Some people in Denver viewed their relationship as too one way, that Shanny had Pat's number. But Bowlen's no pushover, and no fool. He doesn't make decisions to respond to public pressure; he is justifiably proud of the competent operational systems that he and Shanahan imposed over the years; and he understands as well as any owner I've ever met in any sport that operating a professional franchise is a fickle endeavor, that success is cyclical, especially in a league like the NFL, and dependent on too many outside factors. (Look at how many injuries the Broncos suffered this season.)

I haven't spoken to either Bowlen or Shanahan, but I'd be surprised if something didn't flip in their relationship, or if Bowlen didn't just conclude that the franchises's long-term business (and football) prospects would be improved by a change. But this isn't your garden-variety firing. Shanahan is no Mangenius anymore, some young, disposable coach. Love him or hate him -- and fans do both, of course -- he's an institution in Denver.

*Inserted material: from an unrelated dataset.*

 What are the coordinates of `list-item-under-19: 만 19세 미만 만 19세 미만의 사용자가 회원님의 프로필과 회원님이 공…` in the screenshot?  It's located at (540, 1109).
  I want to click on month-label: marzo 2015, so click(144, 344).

Players and executives griped about Shanahan's omniscience, about his entrenched habits and routines, but I never once heard anyone question his abilities as an organizer and a coach. There was a fundamental belief, even a cockiness, that the Broncos had figured out how to make an NFL organization operate efficiently and effectively, that the team wouldn't win every year but it wouldn't embarrass itself if it didn't. But after three really bad seasons in a row -- a run that I think began with the benching of Jake Plummer when the Broncos were 7-4 in 2006, but that's just me -- the Teflon may have worn off. I wouldn't say Mike Shanahan was the Great and Mighty Wizard, but he certainly stopped looking quite so invincible, maybe even to Bowlen.